WDFW expands chronic wasting disease testing
SPOKANE, Wash. — The Washington Department of Fish and Wildlife is expanding its chronic wasting disease surveillance program in eastern Washington.
During this year’s general deer season, WDFW staff will be taking samples from harvested deer and elk at voluntary check stations across Region 1. This includes Asotin, Columbia, Ferry, Garfield, Lincoln, Pend Oreille, Stevens, Walla Walla and Whitman Counties.
CWD is a fatal illness that affects deer, elk, moose and caribou. It is caused by mutated proteins that can contaminate the environment and be transmitted between animals through feces, saliva and urine.
“While disease sampling is voluntary, we encourage hunters to have their deer or elk tested because most animals with CWD appear normal until the end stages of the disease,” said ungulate research scientist Dr. Melia DeVivo. “Without testing, animals infected with CWD could go undetected for months to years, spreading the disease to other animals.”
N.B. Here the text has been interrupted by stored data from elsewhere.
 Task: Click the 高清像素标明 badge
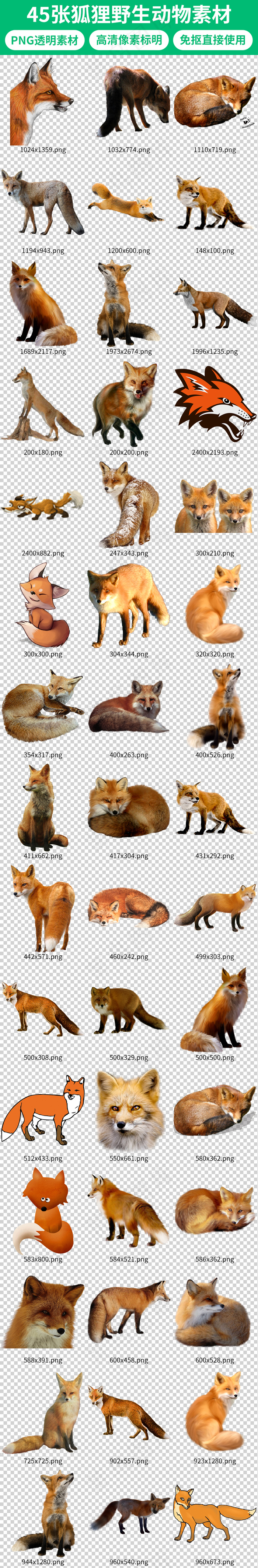[129, 40]
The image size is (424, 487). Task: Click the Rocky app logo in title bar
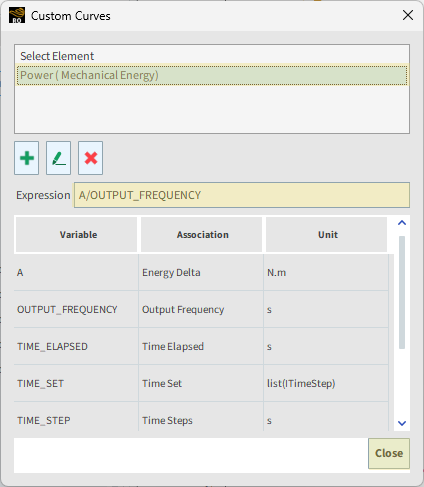pyautogui.click(x=17, y=16)
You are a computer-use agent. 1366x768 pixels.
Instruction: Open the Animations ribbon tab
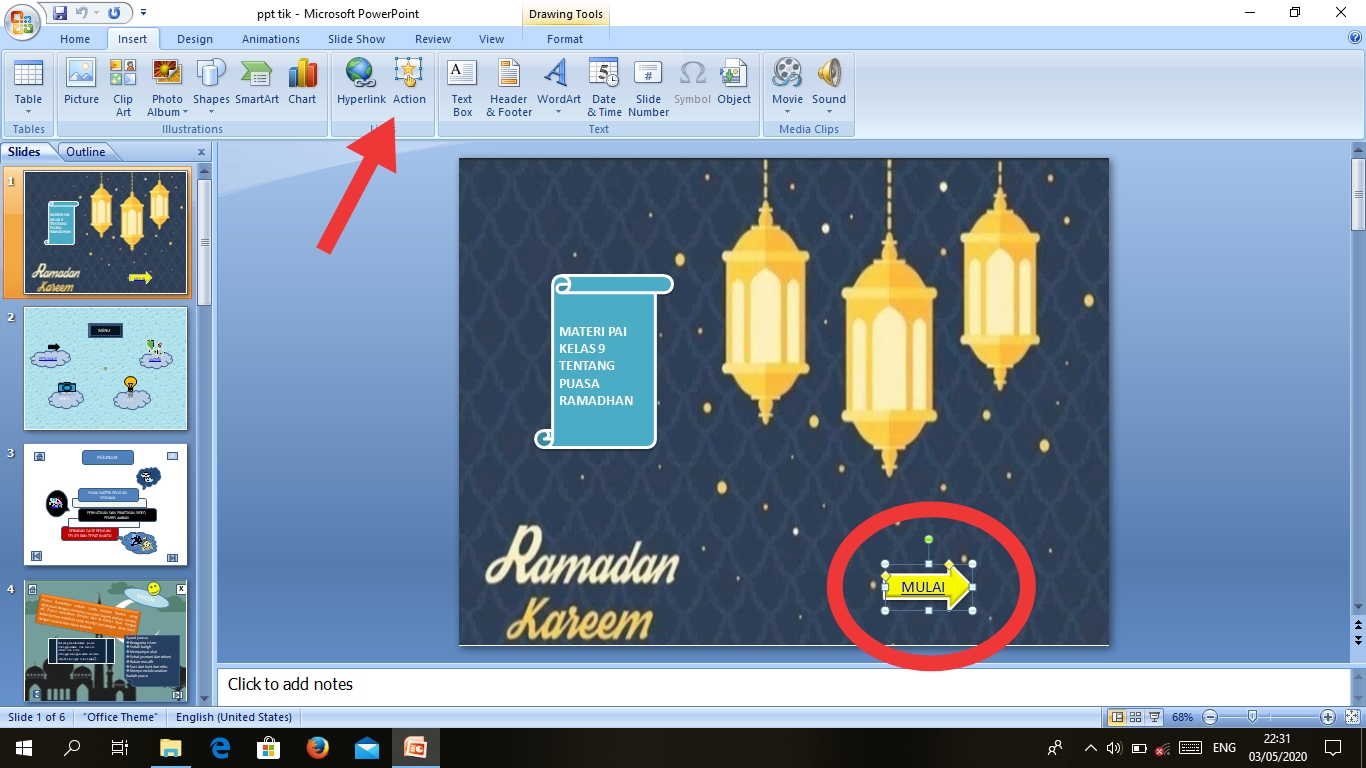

CWD has not been detected in Washington, but it has been detected in 30 states, including Idaho.
“We know that eastern Washington is a popular place for deer hunting, with hunters from all over the state coming here,” DeVivo said. “With Idaho being just across the border from where many people hunt, it is important that we test deer and elk to make sure CWD is not spreading to Washington.”